Nova
- Categories: Women's magazine
- Frequency: Monthly
- First issue: March 1965; 60 years ago
- Final issue: October 1975
- Company: IPC
- Country: United Kingdom
- Based in: London
- Language: English
- ISSN: 0029-4977

= Nova (UK magazine) =

Defunct glossy monthly magazine

Nova was a British glossy magazine that was published from March 1965 to October 1975. It was described by The Times as "a politically radical, beautifully designed, intellectual women's magazine." Nova covered such once-taboo subjects as abortion, cancer, the birth control pill, race, homosexuality, divorce and royal affairs. It featured stylish and provocative cover images.

==History==
Founded by the magazine publishing company George Newnes, part of the International Publishing Corporation (known informally as IPC), Nova was initially edited by Harry Fieldhouse and described itself as "A new kind of magazine for the new kind of woman". From its seventh edition Dennis Hackett took over as editor with Kevin d'Arcy as assistant editor, Harri Peccinotti as art editor, Alma Birk as editorial adviser, with Penny Vincenzi and later Molly Parkin and Caroline Baker as fashion editors. David Gibbs's comprehensive anthology of Nova pages and images says of Parkin, who trained as a painter: "A dynamic sense of colour and design was all she needed to guide her. Unfettered by the accepted wisdom of the fashion system, she introduced an unconventional and startling view of what women could wear... always teasing the edges of taste... She set the standard."
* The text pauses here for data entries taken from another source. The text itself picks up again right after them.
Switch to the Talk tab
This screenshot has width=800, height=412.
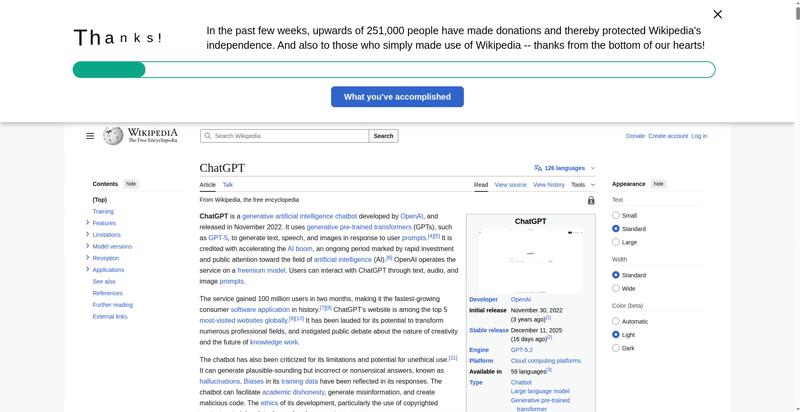(x=228, y=185)
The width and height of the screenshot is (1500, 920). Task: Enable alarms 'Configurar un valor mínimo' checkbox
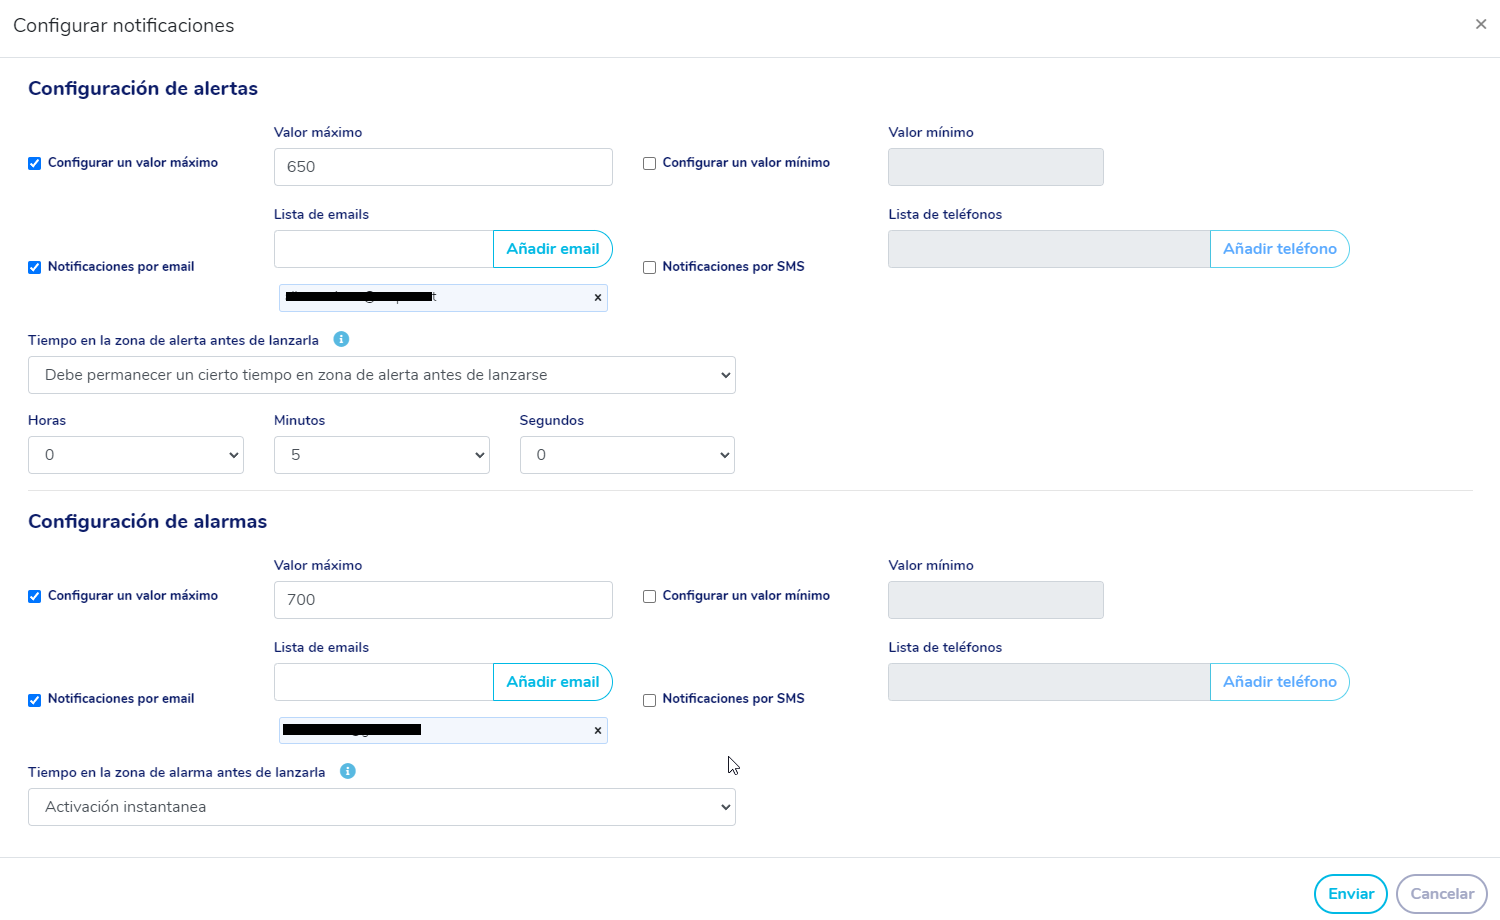click(x=649, y=596)
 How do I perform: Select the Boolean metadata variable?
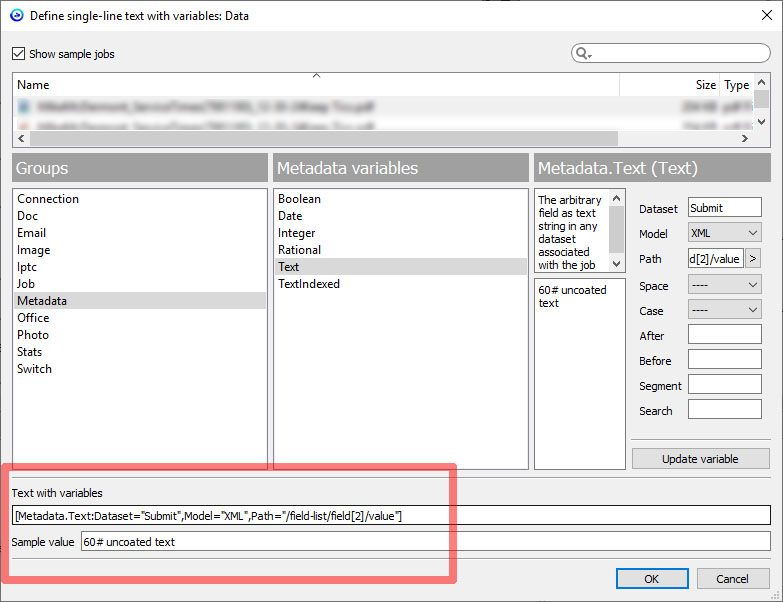point(299,199)
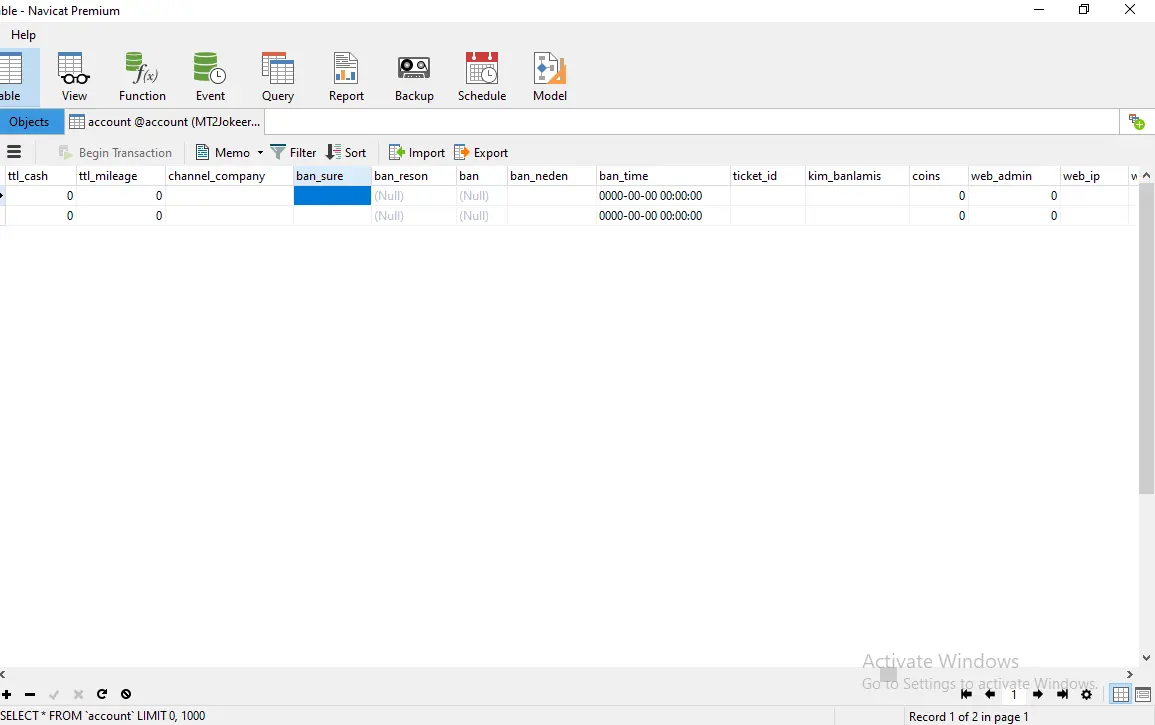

At Nova, Peccinotti became one of the first professional photographers to use black models extensively in his fashion shoots. He stated in an interview: “Nova started as an experiment. The thinking behind it came from the fact that there were no magazines at the time for intelligent women... The women’s liberation movement was strong and there were a lot of good female writers. Nova’s aim was to talk about what women were really interested in: politics, careers, health, sex. George Newnes threw some money in, just to see if anyone was interested in a magazine like that, and so it started.”
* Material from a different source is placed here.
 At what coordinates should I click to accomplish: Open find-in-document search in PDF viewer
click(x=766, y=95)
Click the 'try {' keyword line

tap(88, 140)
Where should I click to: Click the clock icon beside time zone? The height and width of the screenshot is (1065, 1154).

The distinctive Nova headline font, adapted by Pentagram from a vintage woodcut typeface, became a formative influence on typography for many years. As part of a revolution in graphic design led by the progenitors Town, Queen, Elle and The Sunday Times Magazine, Nova took specific inspiration from the universally admired German magazine Twen. At Nova between 1966 and 1969 Derek Birdsall, John Blackburn and Bill Fallover continued expanding the role of a magazine art director who on some titles assumed a role as powerful as its editors.

Long-form contributors to Nova included such notable and disparate writers as Graham Greene, Lynda Lee-Potter, Christopher Booker, Susan Sontag, Kenneth Allsop, Robert Robinson, Elizabeth David, with agony aunt Irma Kurtz and astrologer Patric Walker making his name as Novalis. Nova also published the autobiographical writing of Arthur Hopcraft, later expanded into his 1970 book The Great Apple Raid and Other Encounters of a Tin Chapel Tiro. In the early 1970s it featured experimental "impressionistic" fashion photographs by Helmut Newton, Don McCullin, Hans Feurer and Terence Donovan. Illustrators included Mel Calman and Stewart Mackinnon.

Novas radical approach to female liberation aroused men's curiosity too and it became famous in publishing circles as a woman's magazine that had more male readers than female, which was an aspect of its financial decline during the economic crisis of the 1970s.

The magazine was revived in May 2000, but it lasted just 13 issues, closing with its June 2001 issue.

Hillman and Peccinotti’s history of the magazine, Nova 1965-75, was reissued in September 2019 with a new introduction.

==In popular culture==
In 2024, Guy Chambers released a track entitled 'Nova' marking the content and existence of the magazine.